Aiba M, Takeyoshi I, Ohwada S, Kobayashi J, Iwanami K, Sunose Y, Kawashima Y, Mastumoto K, Muramoto M, Morishita Y
Second Department of Surgery, Gunma University School of Medicine, Maebashi, Japan.
J Am Coll Surg. 2000 Sep;191(3):251-8. doi: 10.1016/s1072-7515(00)00336-7.
FR167653 is a potent suppressant of interleukin-1 and tumor necrosis factor production. We previously reported that FR167653 inhibited the expression of interleukin-1 messenger RNA (mRNA) after ischemia-reperfusion and provided a protective effect against ischemia-reperfusion injury after extended liver resection. In this study we investigated the optimal end point of FR167653 administration and the inhibition of interleukin-8 (IL-8) mRNA expression caused by the administration of FR167653 during extended liver resection with ischemia in a dog model.
The right portal pedicle was clamped for 60 minutes but the left portal vein was left patent to avoid portal congestion. After reperfusion 75% of the liver was resected. EXPERIMENT I: Adult mongrel dogs were divided into three groups: the control group (n = 9); the FR-2 group (n = 6), which received FR167653 through the portal vein starting 30 minutes before the onset of ischemia until 2 hours after reperfusion; and the FR-6 group (n = 6), which received FR167653 starting 30 minutes before ischemia until 6 hours after reperfusion. Hepatic venous blood was collected to measure liver enzymes. Liver specimens were harvested for histologic study 6 hours after reperfusion and polymorphonuclear neutrophils were counted. EXPERIMENT II: The expression of IL-8 was measured by reverse-transcriptase polymerase chain reaction.
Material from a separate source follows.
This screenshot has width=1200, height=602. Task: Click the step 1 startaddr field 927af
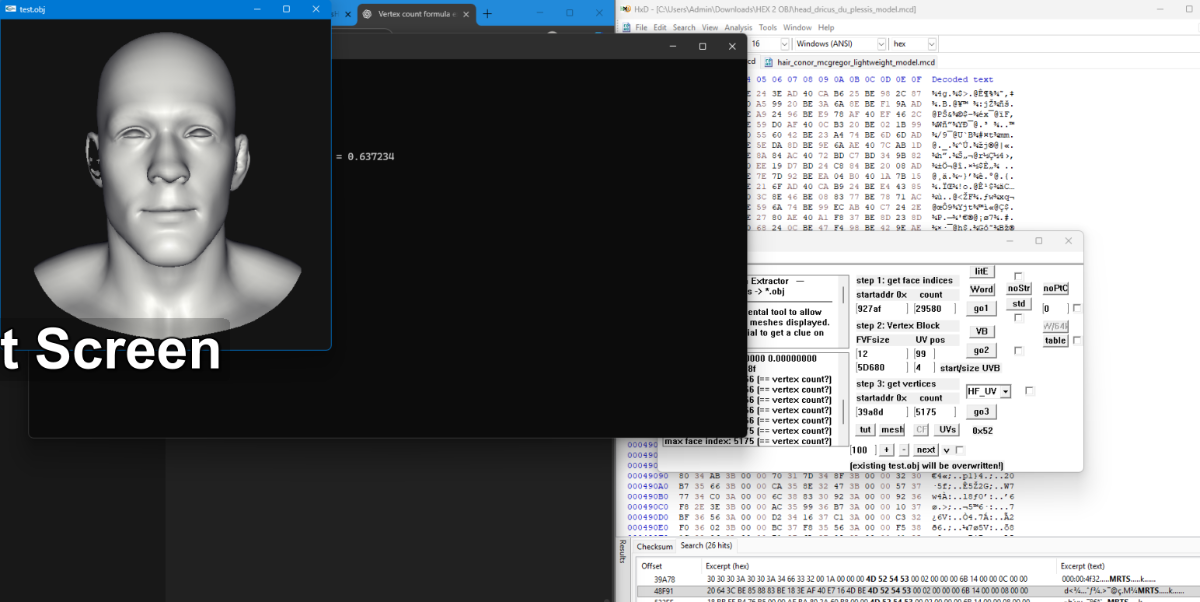tap(881, 309)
Aspartate aminotransferase and alanine aminotransferase levels after reperfusion and hyaluronic acid levels 6 hours after reperfusion were significantly (p < 0.05) lower in the FR-2 and FR-6 groups than in the control group. There were no significant differences between the FR-2 and FR-6 groups after reperfusion. Histologically liver tissue damage was mild in the FR-2 and FR-6 groups, and polymorphonuclear neutrophil infiltration was significantly lower in the FR-2 and FR-6 groups than in the control group. The 3-day survival rate was statistically (p < 0.05) better in the FR-2 and FR-6 groups than in the control group. IL-8 mRNA expression was inhibited in the FR-treated group.
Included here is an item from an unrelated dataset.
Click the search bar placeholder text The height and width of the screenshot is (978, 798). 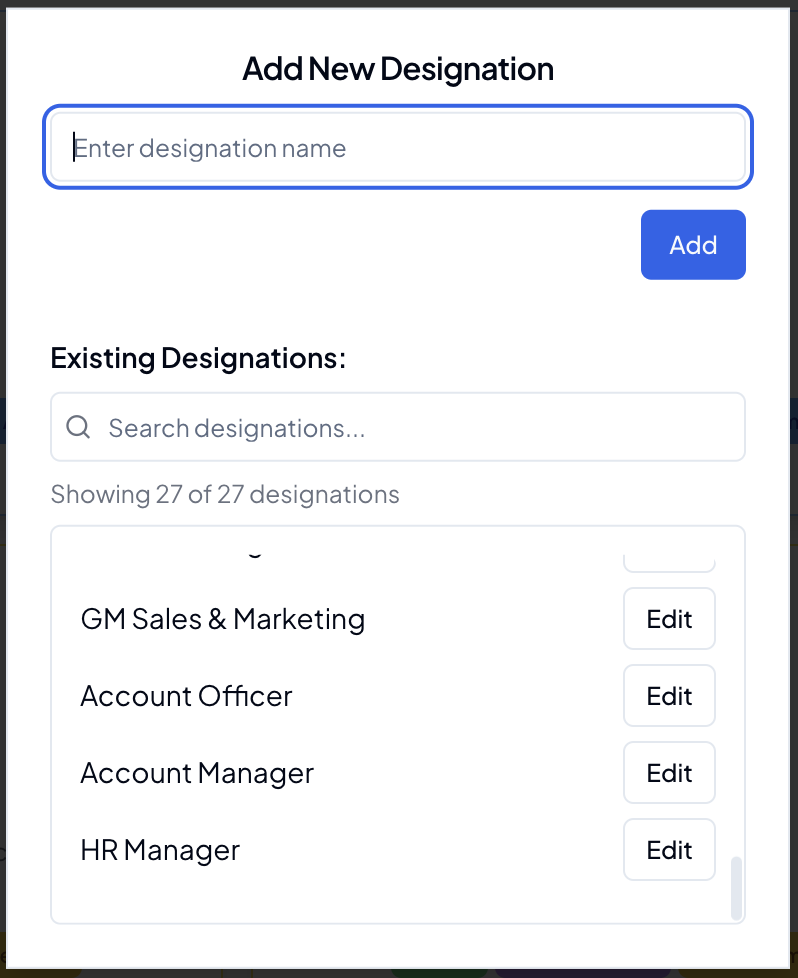click(235, 427)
FR167653 should be administered until shortly after reperfusion and need not be administered for many hours after reperfusion. FR167653 inhibits IL-8 mRNA production and inhibits polymorphonuclear neutrophil infiltration.
FR167653是白细胞介素-1和肿瘤坏死因子生成的强效抑制剂。我们之前报道过,FR167653可抑制缺血再灌注后白细胞介素-1信使核糖核酸(mRNA)的表达,并对扩大肝切除术后的缺血再灌注损伤起到保护作用。在本研究中,我们在犬模型的扩大肝切除伴缺血过程中,研究了FR167653给药的最佳终点以及FR167653给药对白细胞介素-8(IL-8)mRNA表达的抑制作用。
右门静脉蒂夹闭60分钟,但左门静脉保持通畅以避免门静脉淤血。再灌注后切除75%的肝脏。实验I:成年杂种犬分为三组:对照组(n = 9);FR-2组(n = 6),在缺血开始前30分钟至再灌注后2小时通过门静脉给予FR167653;FR-6组(n = 6),在缺血前30分钟至再灌注后6小时给予FR167653。采集肝静脉血以检测肝酶。再灌注6小时后采集肝脏标本进行组织学研究,并对多形核中性粒细胞进行计数。实验II:通过逆转录聚合酶链反应测量IL-8的表达。
FR-2组和FR-6组再灌注后的天冬氨酸转氨酶和丙氨酸转氨酶水平以及再灌注6小时后的透明质酸水平均显著(p < 0.05)低于对照组。再灌注后FR-2组和FR-6组之间无显著差异。组织学上,FR-2组和FR-6组的肝组织损伤较轻,且FR-2组和FR-6组的多形核中性粒细胞浸润显著低于对照组。FR-2组和FR-6组的3天生存率在统计学上(p < 0.05)优于对照组。FR处理组中IL-8 mRNA表达受到抑制。
FR167653应在再灌注后不久给药,而再灌注后无需给药数小时。FR167653可抑制IL-8 mRNA生成并抑制多形核中性粒细胞浸润。